In the hands of the skilled engineer, incredibly creative things can be done to improve a song's acceptability. Everything from changing the length of the song to altering the form to eliminate errors can be done with careful editing techniques. Today's pop music product relies heavily on the engineer's ability to rearrange the structure of a song, move sections of a song to other places, open up a song and insert something else. The work can be very demanding of technical and musical skill or it can be relatively easy to do. The more "organic" the production is (e.g. live musicians playing at the same time, polyrhythmic patterns, changing tempos, etc.) the more difficult the editing becomes. For this reason, I picked something rather simple for your attention. It's "Ain't No Half-Steppin" by Daddy Kane.
The production "Ain't No Half-Steppin" was recorded with either a click track or a drum machine (or both). A click track is simply a metronome or quantized click pulse that musicians listen to while they play. It helps them stay in time with the beat. Music is certainly not always performed this way, but it is a technique that is common to most pop productions.
A drum machine is often programmed to play quantized rhythms or metronomically perfect rhythms. As with the click track, if musicians play along with this drum machine their performances will be more or less perfectly in time. (We have to be careful with that word 'perfect'.) As unmusical as it may sound, there is some skill to doing this.
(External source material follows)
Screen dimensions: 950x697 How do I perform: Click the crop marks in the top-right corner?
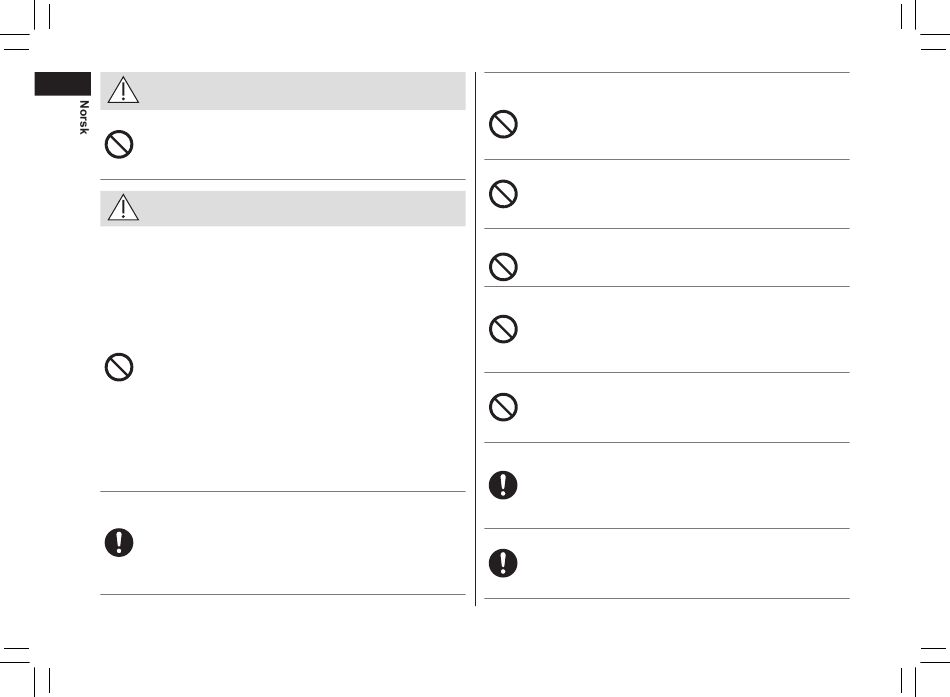(x=925, y=25)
Just listening to a click does not gurantee a good rhythm track.
The important point for you the editor to know is that because this music track was played to a click track, you will have an easier time of cutting and pasting regions in time. Simple, regular and repeated rhythms are much easier to edit than music that has changing tempo or meter, like complex classical music, bebop jazz or "Lark's Tongues in Aspic" by King Crimson, for example.